>> Begin Data in this exercise

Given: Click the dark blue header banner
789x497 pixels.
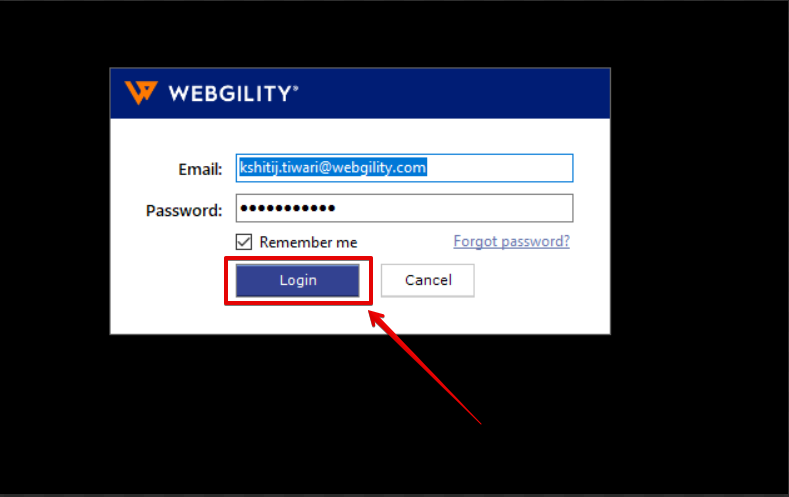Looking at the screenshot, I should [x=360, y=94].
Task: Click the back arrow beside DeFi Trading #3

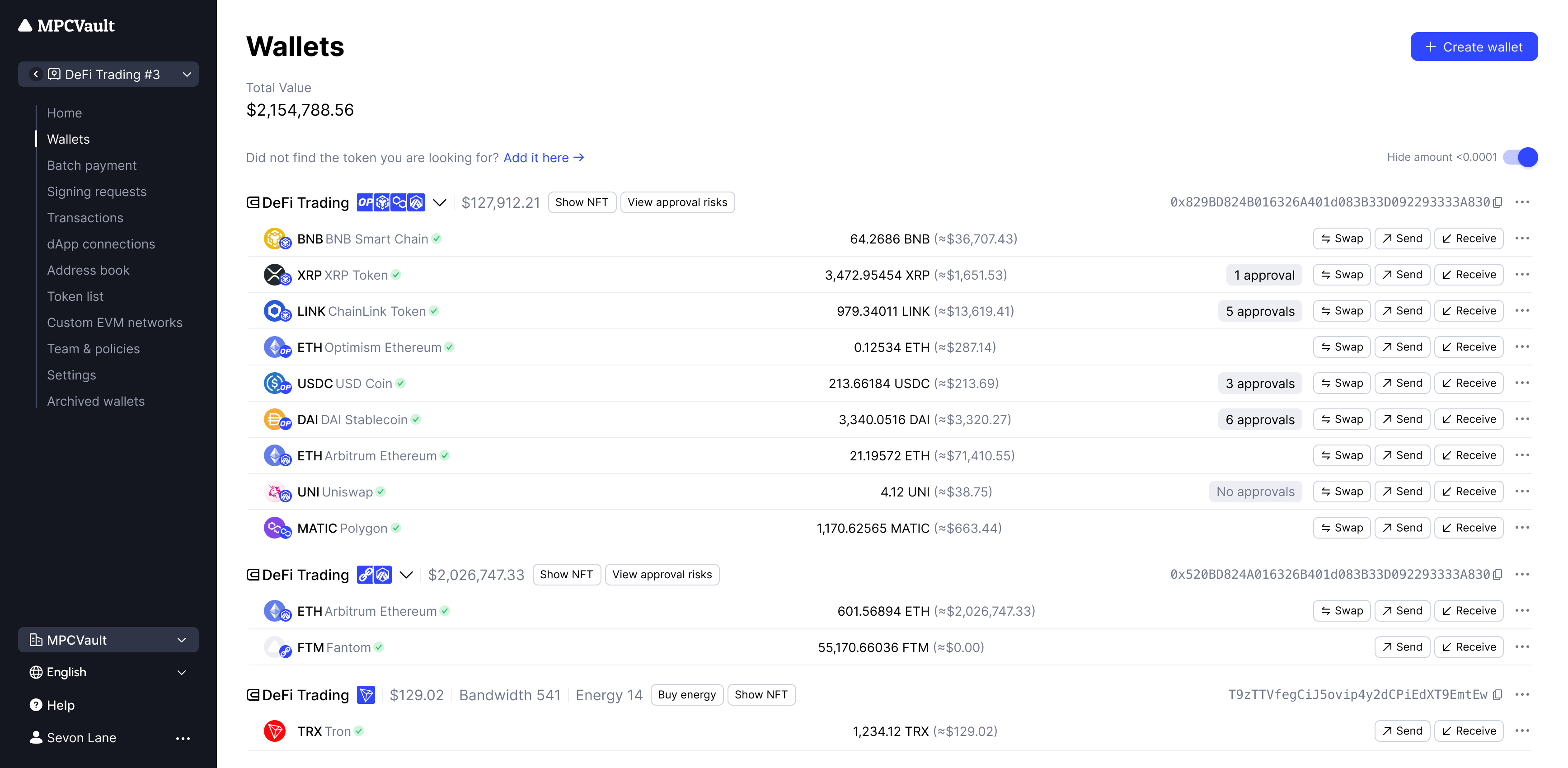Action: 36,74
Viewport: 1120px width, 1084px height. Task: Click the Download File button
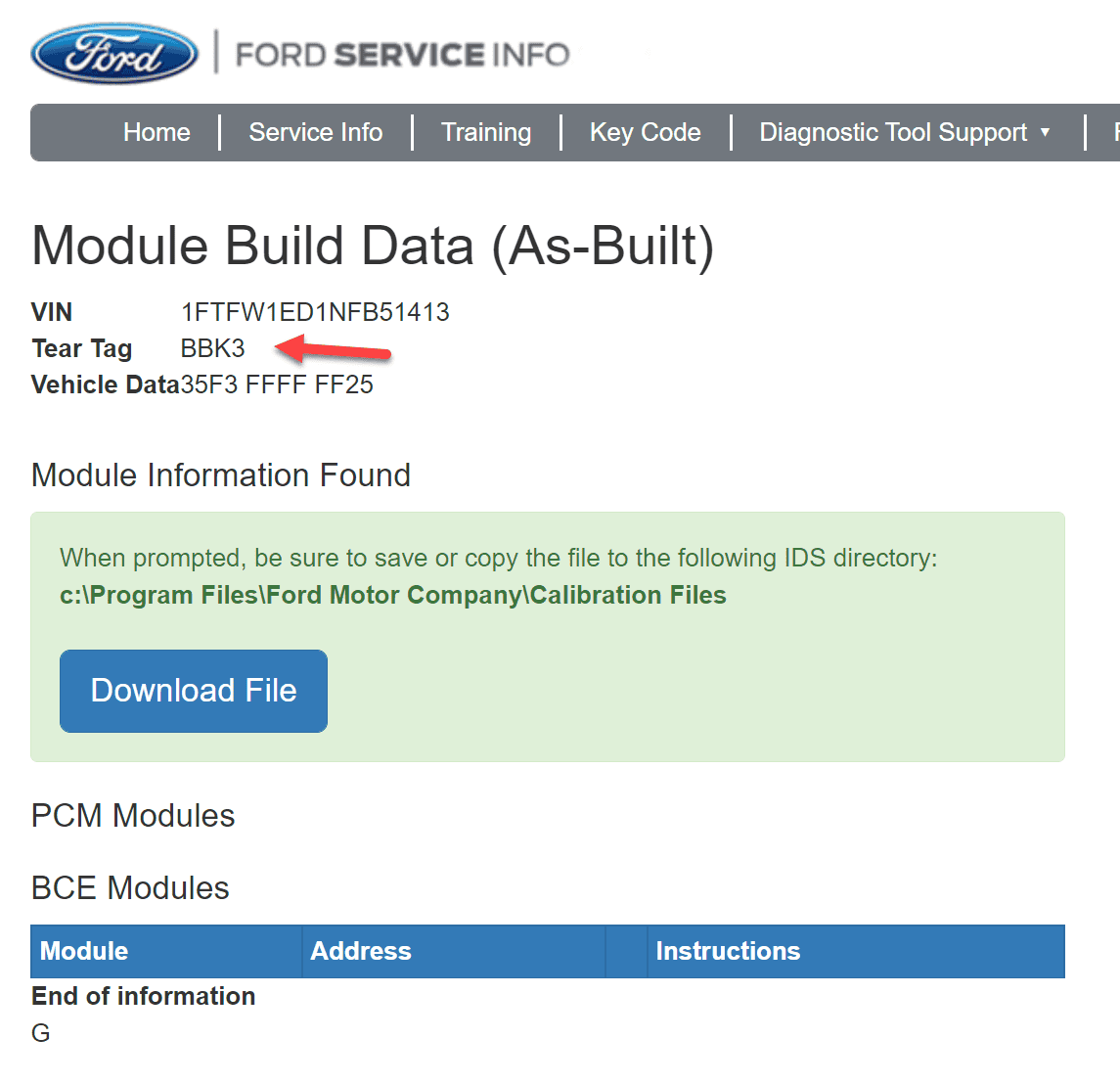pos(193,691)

>> End Data in this exercise
>> Begin Data in this exercise

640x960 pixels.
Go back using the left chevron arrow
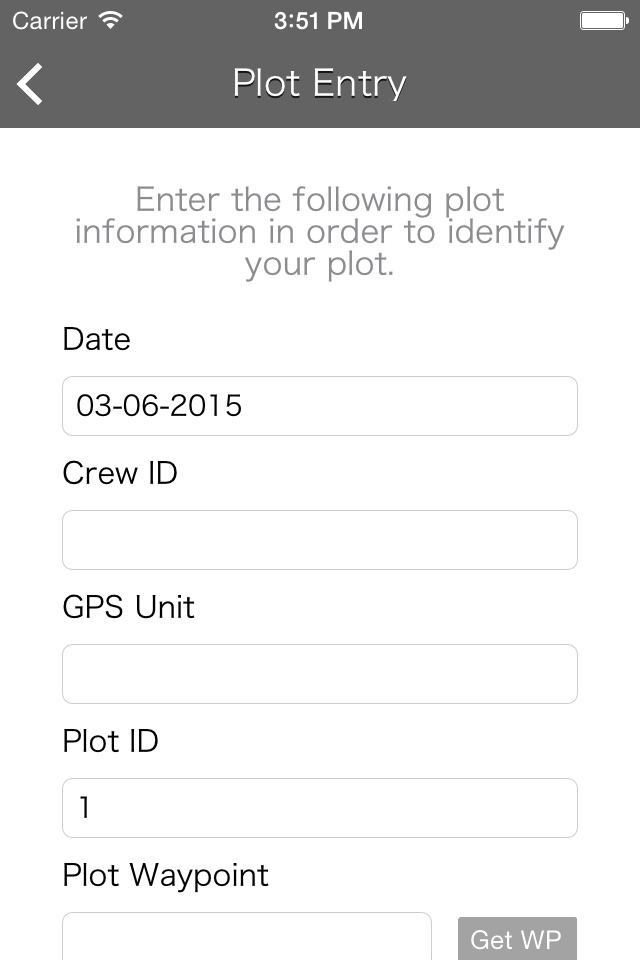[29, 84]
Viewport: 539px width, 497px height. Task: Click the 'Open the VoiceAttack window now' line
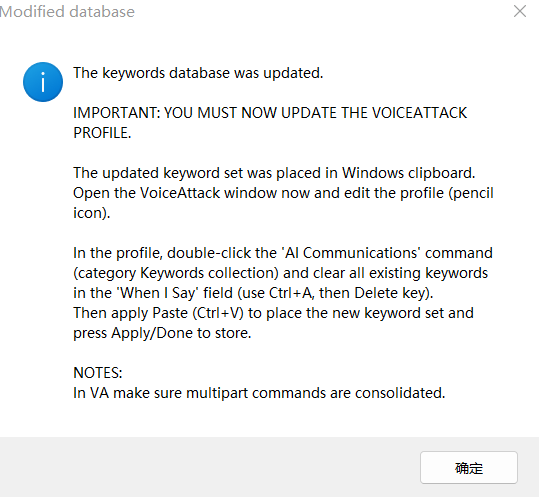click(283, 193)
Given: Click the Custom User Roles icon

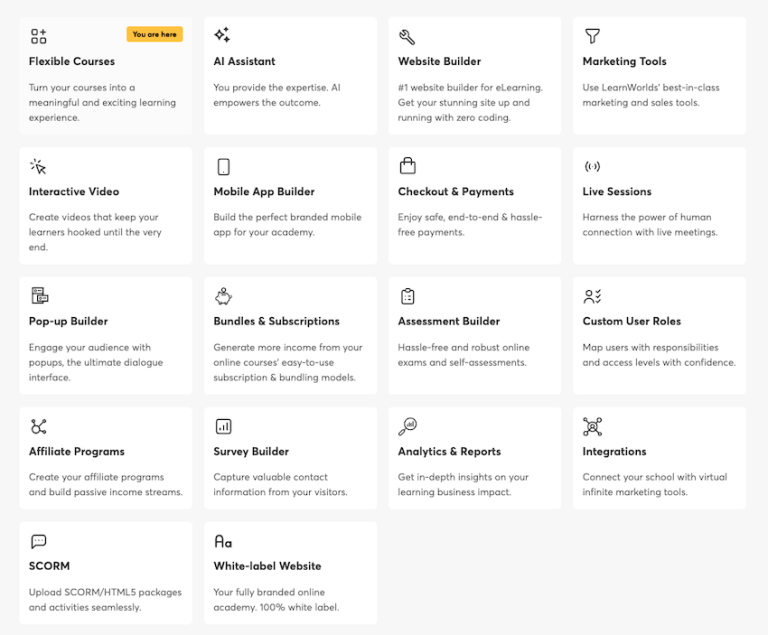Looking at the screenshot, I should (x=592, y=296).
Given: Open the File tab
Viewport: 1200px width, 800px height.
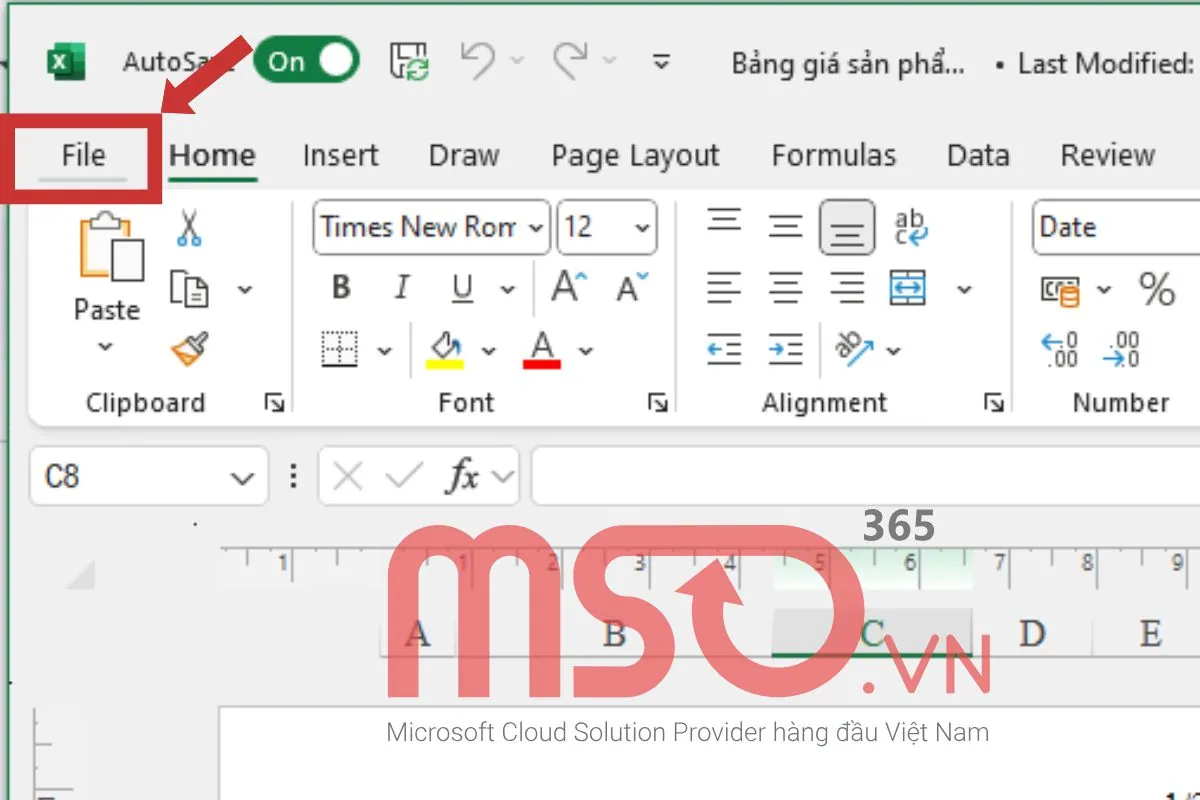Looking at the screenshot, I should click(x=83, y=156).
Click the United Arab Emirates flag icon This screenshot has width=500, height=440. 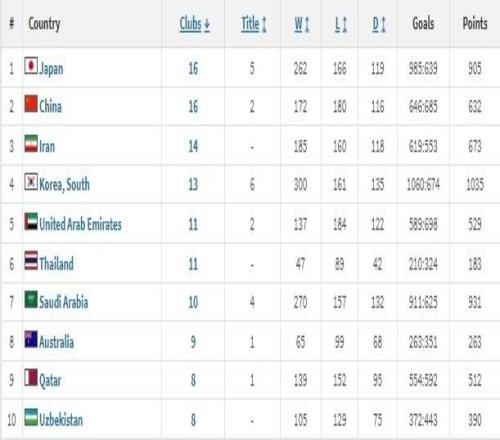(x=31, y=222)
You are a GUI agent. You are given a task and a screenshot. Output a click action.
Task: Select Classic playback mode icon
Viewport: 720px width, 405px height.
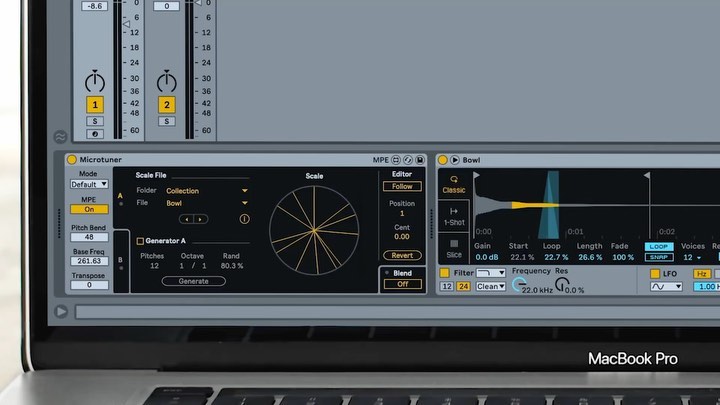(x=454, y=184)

>> End Data in this exercise

Exercise aim: Shift every coordinate in the answers by -13 and write out again all the lines between the one holding "Task: Click the back" and the one holding "pos(193,691)", inclusive, keeping the requests. Leave the pictures out.

Written reply:
Task: Click the back arrow beside DeFi Trading #3

Action: 23,61
Viewport: 1120px width, 1084px height. Task: Click the Download File button
pos(180,678)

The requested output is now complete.